Thursday Running: Hal Higdon 5K Beginner Week 1, Day 2
Your second run of Hal Higdon's Novice 5K program: another 1.5-mile easy run at conversational pace — this time with a hip-mobility warm-up, breathing rhythm and cadence focus cues, cool-down quad/hip-flexor/calf stretches, and Jeff Galloway run/walk scaling for beginners.

Today's discipline: Running | Program: Hal Higdon Novice 5K | Session: Week 1 Day 2
Total time: ~30–40 min | Equipment: Running shoes, flat outdoor surface or treadmill
Day 2 asks for the same distance as Day 1: 1.5 miles (2.4 km) at an easy, conversational pace. 1 The repetition is deliberate. Hal Higdon's Novice 5K uses Week 1 to build the habit loop before adding any distance — three identical short runs separated by rest days, so the body adapts without accumulating fatigue. 1
If Tuesday felt manageable, today you have one job beyond just finishing: pay attention to how you breathe and how your feet land. Those two cues sharpen everything else over the next seven weeks.
Today's session at a glance
| Phase | Activity | Duration |
|---|---|---|
| Warm-up | Hip-focused dynamic drills | 5–7 min |
| Main run | 1.5 miles (2.4 km) at conversational pace | ~18–25 min |
| Cool-down | Post-run static stretches | 5–6 min |
Warm-up (5–7 min)
Running is a single-leg activity: every stride transfers your full body weight onto one hip at a time. The warm-up sequence below prioritizes hip mobility and glute activation — the muscles that stabilize your pelvis and prevent the side-to-side rocking that beginners often develop when tired. 2
Work through these drills in order, no equipment needed.

» **Information shown**:
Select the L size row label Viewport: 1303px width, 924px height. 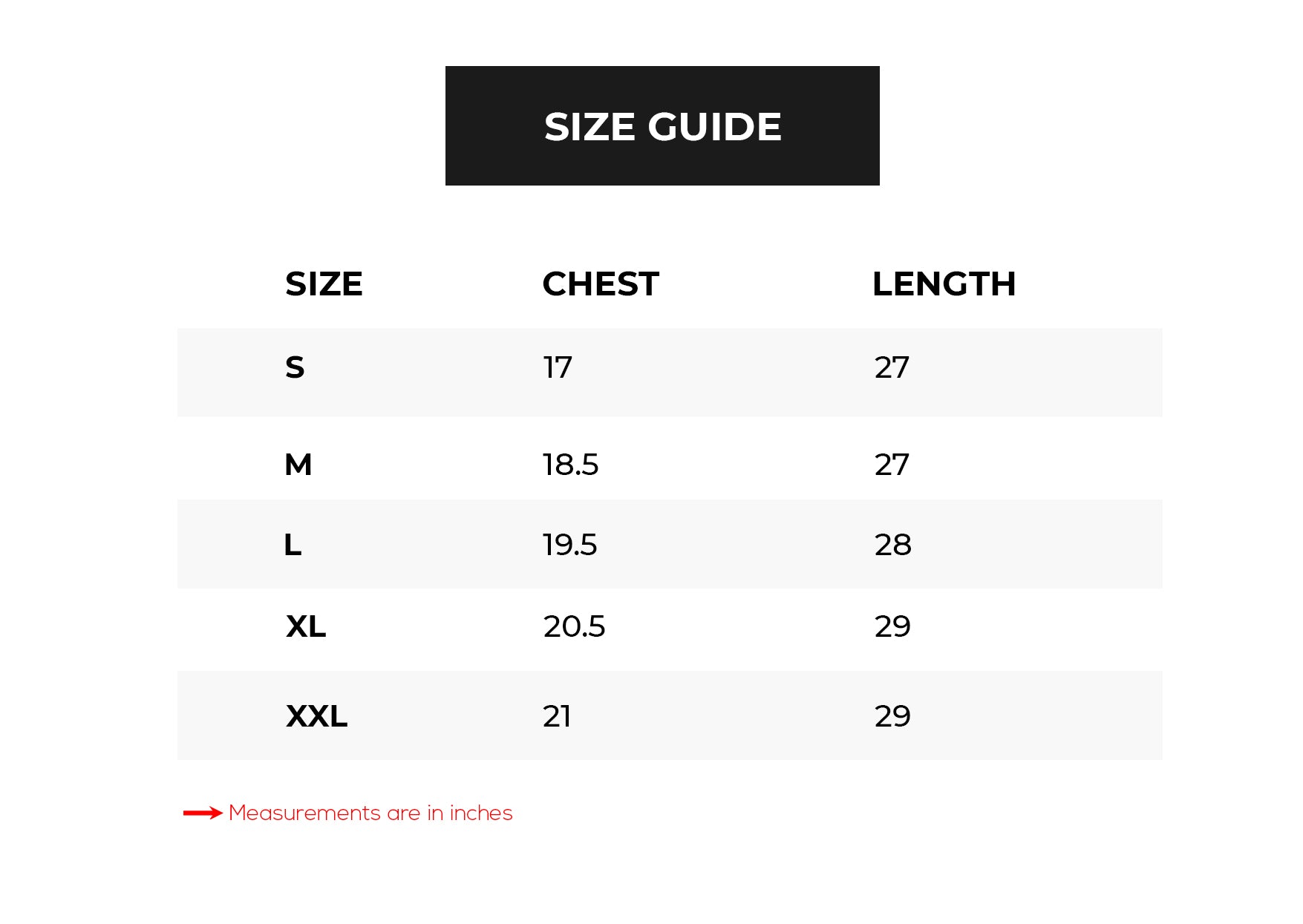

» **Problem set**:
(a) Using the Week 1, Day 2 running page, answer these:
(i) How far is the Day 2 run?
(ii) What total time does the session list?
(iii) What two things does the warm-up sequence prioritize?
(b) In the Week 1, Day 2 running page, turn the paragraph beginning "Day 2 asks for the same distance" into a short bulleted list that keeps its main facts.

» **Task-by-task solutions**:
(a)
(i) 1.5 miles (2.4 km)
(ii) About 30–40 minutes
(iii) Hip mobility and glute activation

(b)
- Day 2 covers the same distance as Day 1: 1.5 miles (2.4 km) at an easy, conversational pace.
- The repetition is deliberate.
- Hal Higdon's Novice 5K uses Week 1 to build the habit loop before adding distance.
- The week has three identical short runs separated by rest days, so the body adapts without accumulating fatigue.